# B4: Audio to Text Generation (Feature-conditioned GRU decoder)

**Goal:** Train a neural generator that maps a single bat call’s acoustic features (AST + token histograms) to a short, grammatical natural-language description of the interaction.

**Why B4 (after previous model designs):**
- Multi-task Structured Classification learned a strong structured semantic representation (emitter/addressee/context/actions) but outputs discrete labels.
- B3 showed we can convert labels into readable sentences, but it’s still classification + templating.
- B4 learns **direct sentence generation** from audio features, producing an interpretable text output while preserving your controlled, factual structure.

**Model design:**
- Encoder: small MLP maps 1152-dim audio features → a context vector.
- Decoder: GRU generates a sentence token-by-token (teacher forcing training).
- This is intentionally simple (interpretable, fast, easy to debug) and matches your dataset scale.

In [None]:
CONTEXT_MAP = {
    "0": None,
    "1": "separation",
    "2": "biting",
    "3": "feeding",
    "4": "fighting",
    "5": "grooming",
    "6": "isolation",
    "7": "kissing",
    "8": "landing",
    "9": "mating protest",
    "10": "threat-like interaction",
    "11": "general interaction",
    "12": "sleeping",
}

PRE_ACTION_MAP = {
    "0": None,
    "1": "flying in",
    "2": "present",
    "3": "crawling in",
}

POST_ACTION_MAP = {
    "0": None,
    "1": "cowered",
    "2": "flew away",
    "3": "stayed",
    "4": "crawled away",
}

In [None]:
import math
import random
from dataclasses import dataclass
from typing import Dict, List, Tuple, Optional

import numpy as np
import pandas as pd

import torch
import torch.nn as nn
import torch.nn.functional as F
from torch.utils.data import Dataset, DataLoader

from sklearn.model_selection import train_test_split

In [None]:
def with_article(phrase: str) -> str:
    """Adds 'a' or 'an' where appropriate."""
    if phrase is None:
        return "an unspecified interaction"
    if phrase[0].lower() in "aeiou":
        return f"an {phrase}"
    return f"a {phrase}"

def normalize_key(x):
    if x is None:
        return None
    # handle pandas/numpy scalars
    s = str(x).strip()

    # convert "11.0" -> "11"
    try:
        f = float(s)
        if f.is_integer():
            return str(int(f))
    except Exception:
        pass

    # also handle "11" already
    return s

def safe_lookup(mapping: dict, key: str) -> str | None:
    k = normalize_key(key)
    return mapping.get(str(k), None)

In [None]:
def set_seed(seed: int = 42):
    random.seed(seed)
    np.random.seed(seed)
    torch.manual_seed(seed)
    torch.cuda.manual_seed_all(seed)

set_seed(42)

device = torch.device("cuda" if torch.cuda.is_available() else "cpu")
print("Device:", device)

Device: cuda


In [None]:
from pathlib import Path

def _load_ast_vector(stem: str) -> np.ndarray | None:
    ast_path = AST_DIR / f"ast_{stem}.npy"
    if not ast_path.exists():
        return None
    vec = np.load(ast_path)
    return np.asarray(vec, dtype=np.float32).reshape(-1)

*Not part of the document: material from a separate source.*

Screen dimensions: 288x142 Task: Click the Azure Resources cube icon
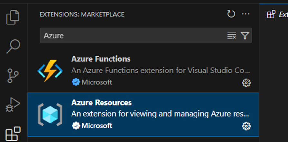49,114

def _load_kmeans_hist(stem: str, n_clusters: int = 128) -> np.ndarray | None:
    tok_path = KMEANS_DIR / f"w2v_kmeans_{stem}.npy"
    if not tok_path.exists():
        return None
    tokens = np.load(tok_path).astype(int)
    hist = np.bincount(tokens, minlength=n_clusters).astype(np.float32)
    total = hist.sum()
    if total > 0:
        hist /= total
    return hist

def _load_vqvae_hist(stem: str, n_codes: int = 256) -> np.ndarray | None:
    tok_path = VQ_TOKENS_DIR / f"vqvae_{stem}.npy"
    if not tok_path.exists():
        return None
    tokens = np.load(tok_path).astype(int)
    hist = np.bincount(tokens, minlength=n_codes).astype(np.float32)
    total = hist.sum()
    if total > 0:
        hist /= total
    return hist

In [None]:
def collect_features_and_labels_B6(
    ann: pd.DataFrame,
    use_ast: bool = True,
    use_kmeans_tokens: bool = True,
    use_vqvae_tokens: bool = True,
) -> Tuple[np.ndarray, pd.DataFrame]:
    """
    Builds X (N, 1152) and returns a *filtered* ann_aligned dataframe with the same row order as X.
    """
    stems = ann["File Name"].apply(lambda s: Path(str(s)).stem)

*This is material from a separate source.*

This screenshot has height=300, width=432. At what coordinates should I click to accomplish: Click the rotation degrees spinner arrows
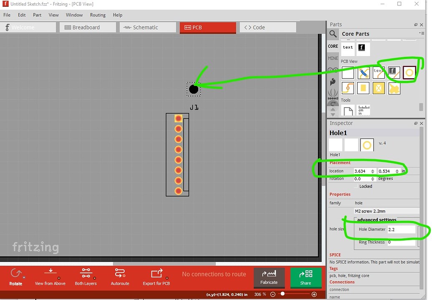coord(373,179)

    X_list: List[np.ndarray] = []
    rows: List[int] = []

    missing_any = 0

    for i, (stem,) in enumerate(zip(stems)):
        parts: List[np.ndarray] = []

        if use_ast:
            ast_vec = _load_ast_vector(stem)
            if ast_vec is None:
                missing_any += 1
                continue
            parts.append(ast_vec)

        if use_kmeans_tokens:
            km_hist = _load_kmeans_hist(stem, n_clusters=128)
            if km_hist is None:
                missing_any += 1
                continue
            parts.append(km_hist)

        if use_vqvae_tokens:
            vq_hist = _load_vqvae_hist(stem, n_codes=256)  # IMPORTANT: fixed 256
            if vq_hist is None:
                missing_any += 1
                continue
            parts.append(vq_hist)

        feat_vec = np.concatenate(parts).astype(np.float32)
        X_list.append(feat_vec)
        rows.append(i)

    if not X_list:
        raise RuntimeError("No feature vectors constructed.")

    X = np.vstack(X_list)
    ann_aligned = ann.iloc[rows].reset_index(drop=True)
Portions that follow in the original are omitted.